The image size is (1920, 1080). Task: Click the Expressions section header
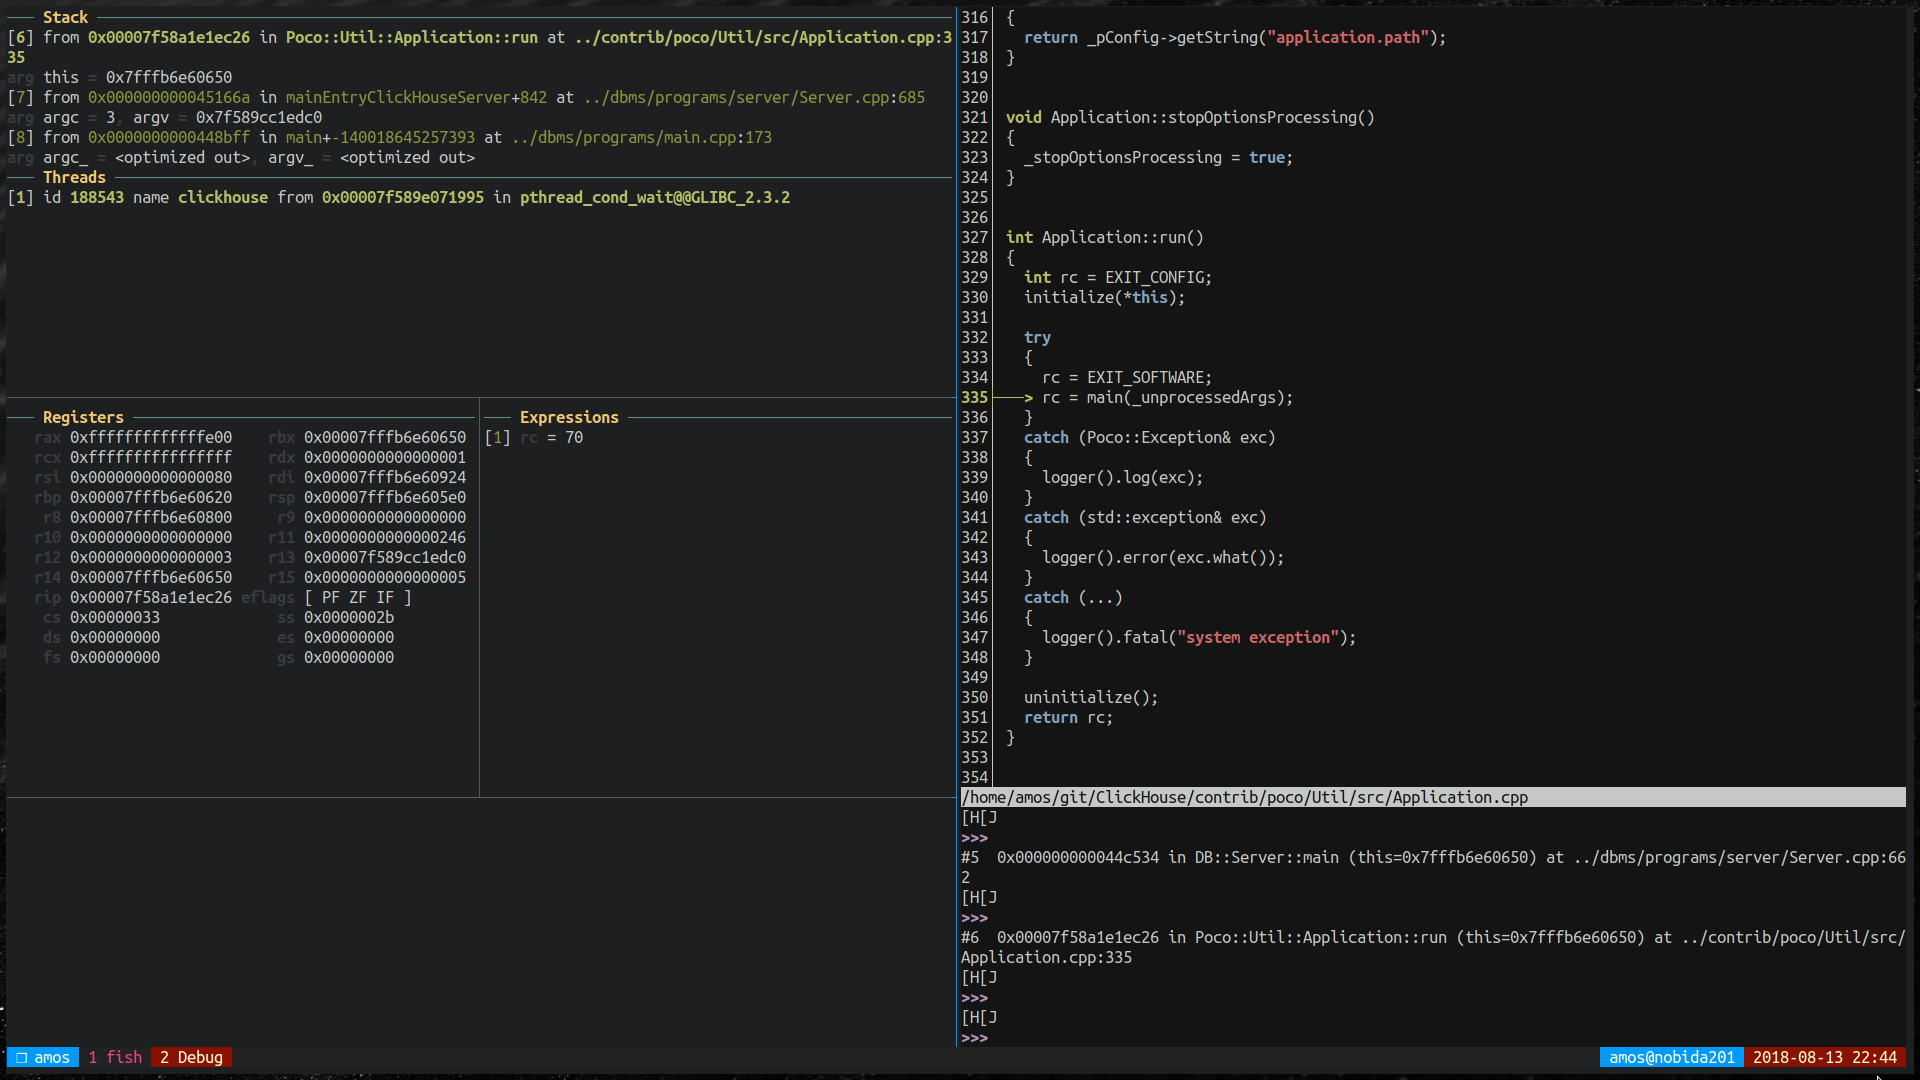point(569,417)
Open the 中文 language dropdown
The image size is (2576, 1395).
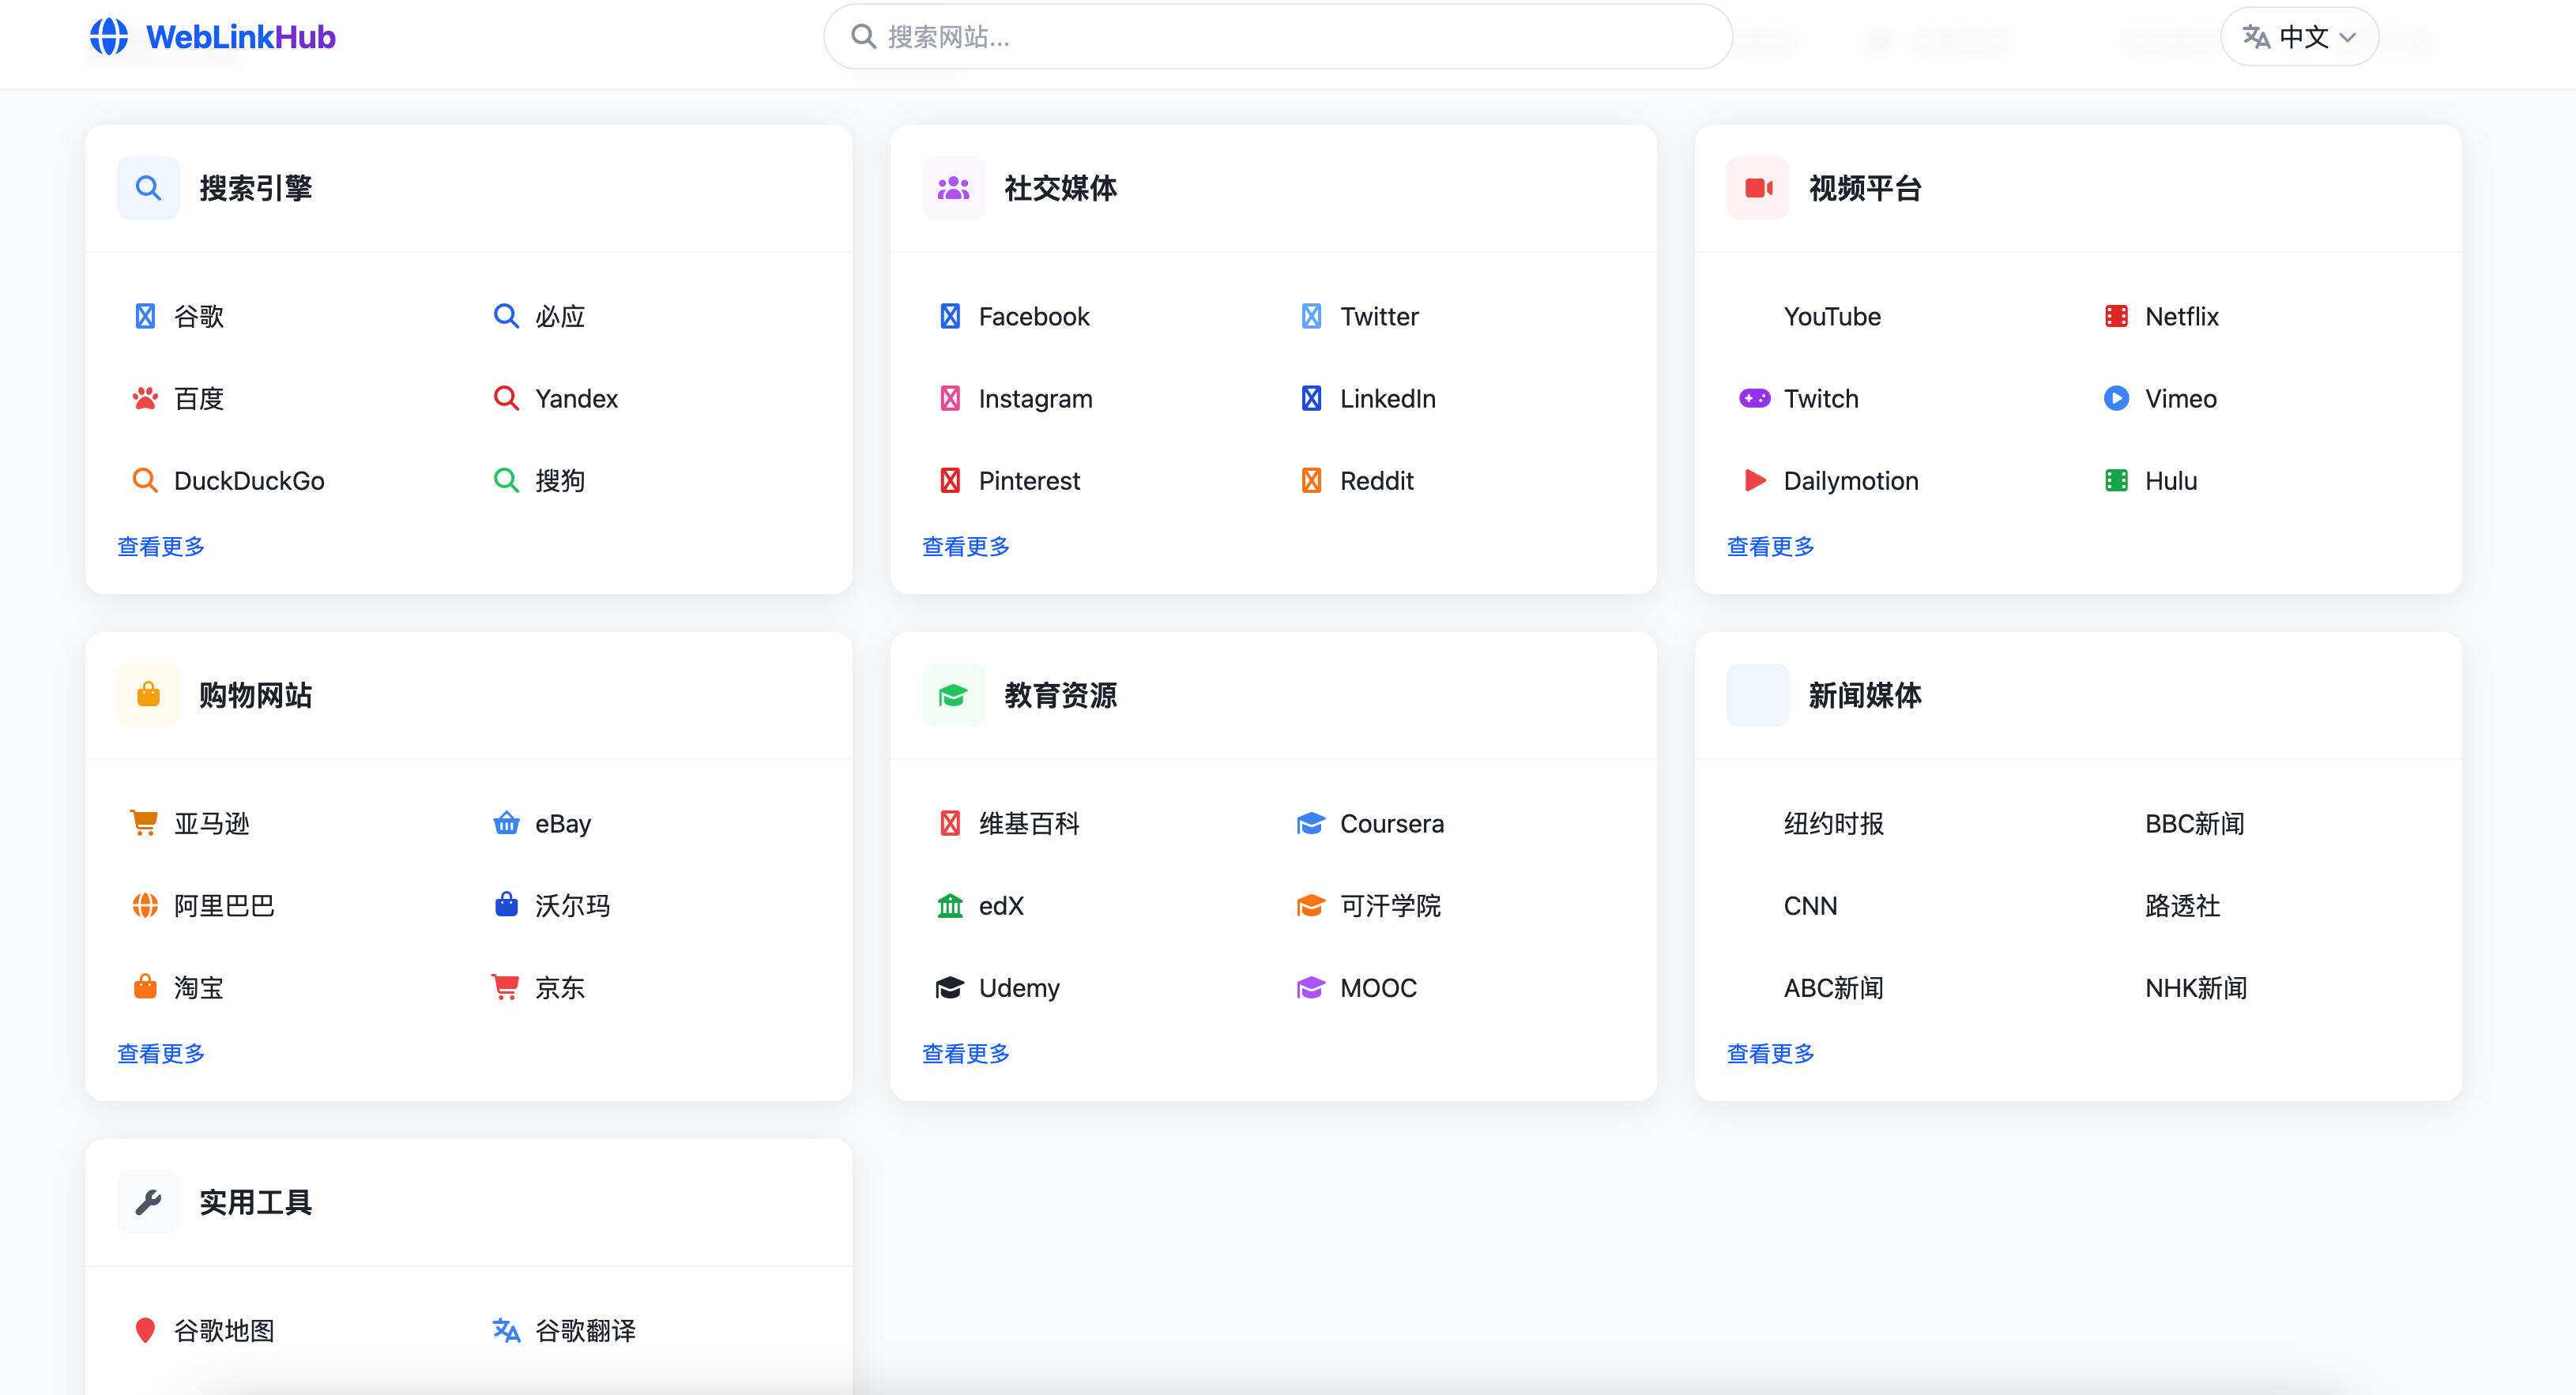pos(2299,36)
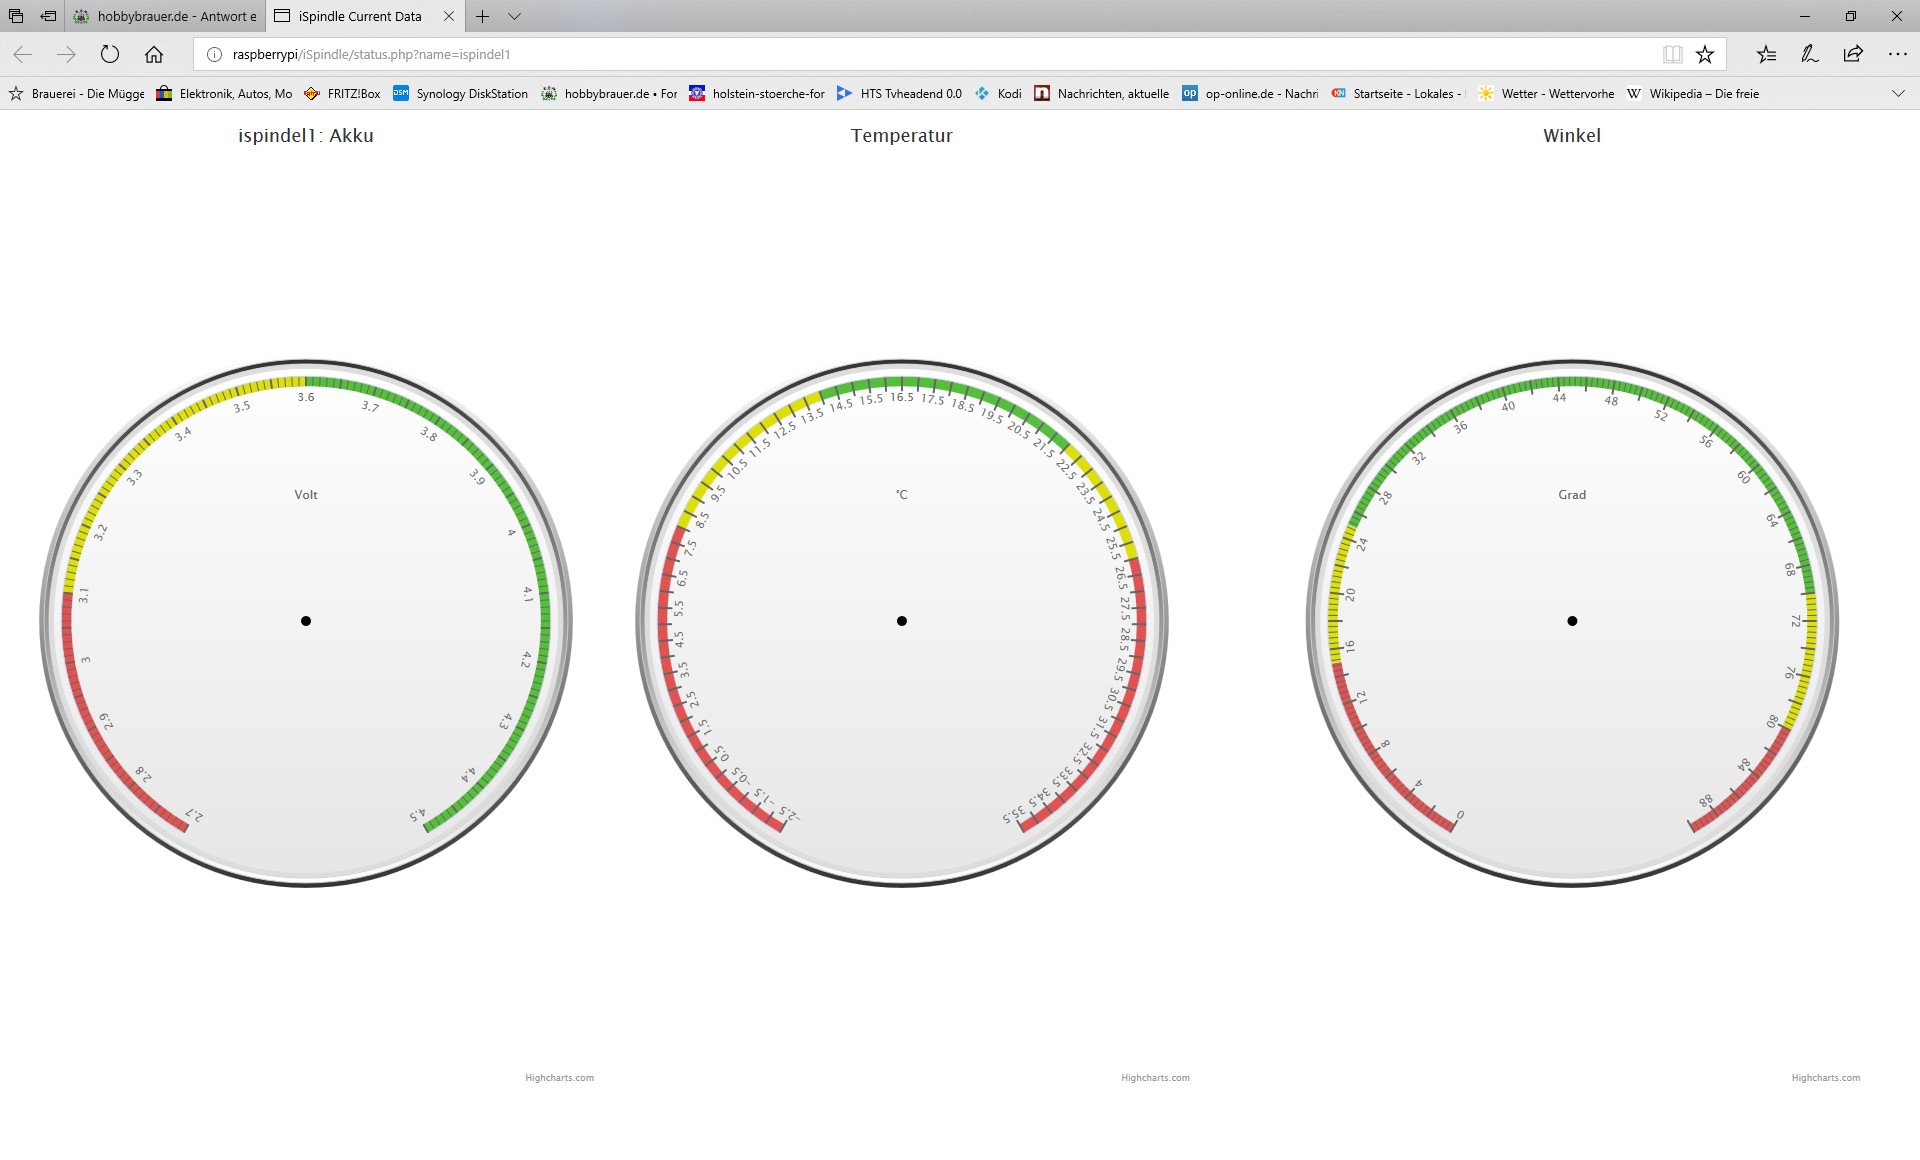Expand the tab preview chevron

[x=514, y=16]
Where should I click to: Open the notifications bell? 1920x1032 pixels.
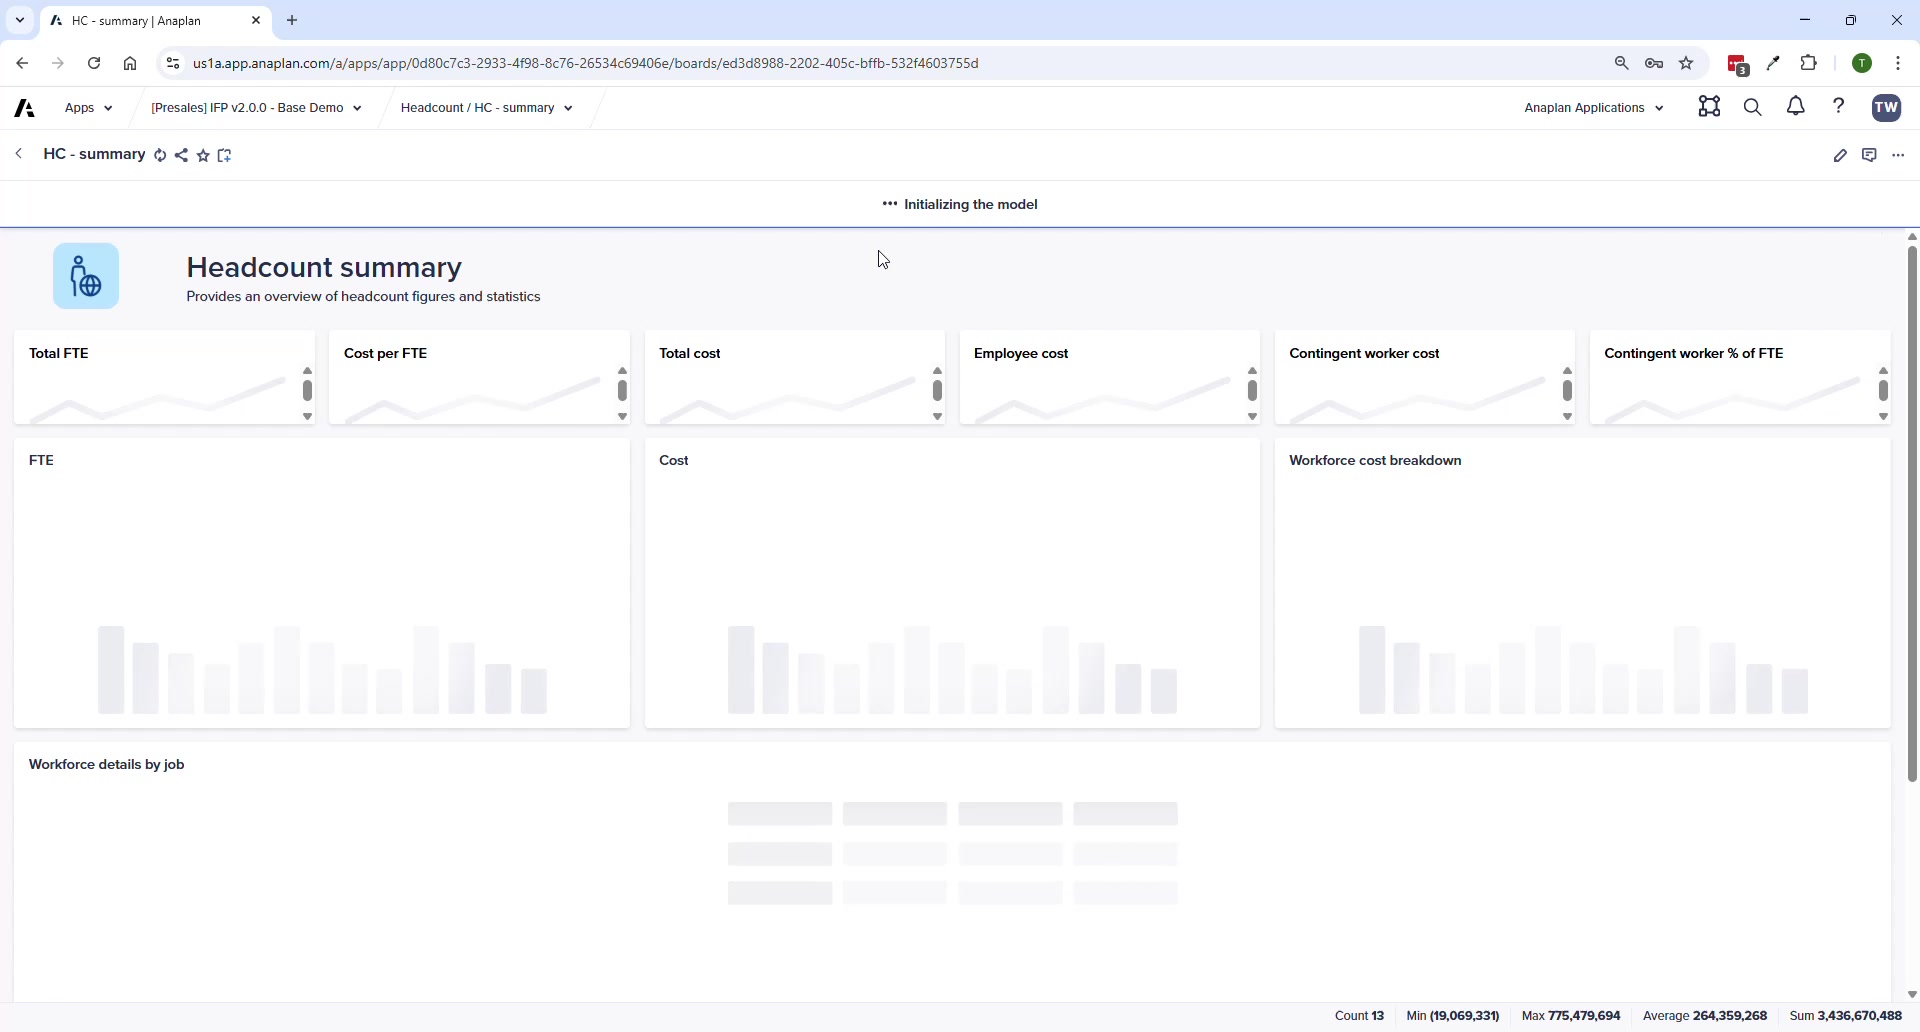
****************
## HOW TO COMPLETE THIS TASK
Report each line in the data above that holds the word "Open" by copying it.

## TASK SOLUTION
Open the 中文 language dropdown
Where should I click to: Open the notifications bell? 1920x1032 pixels.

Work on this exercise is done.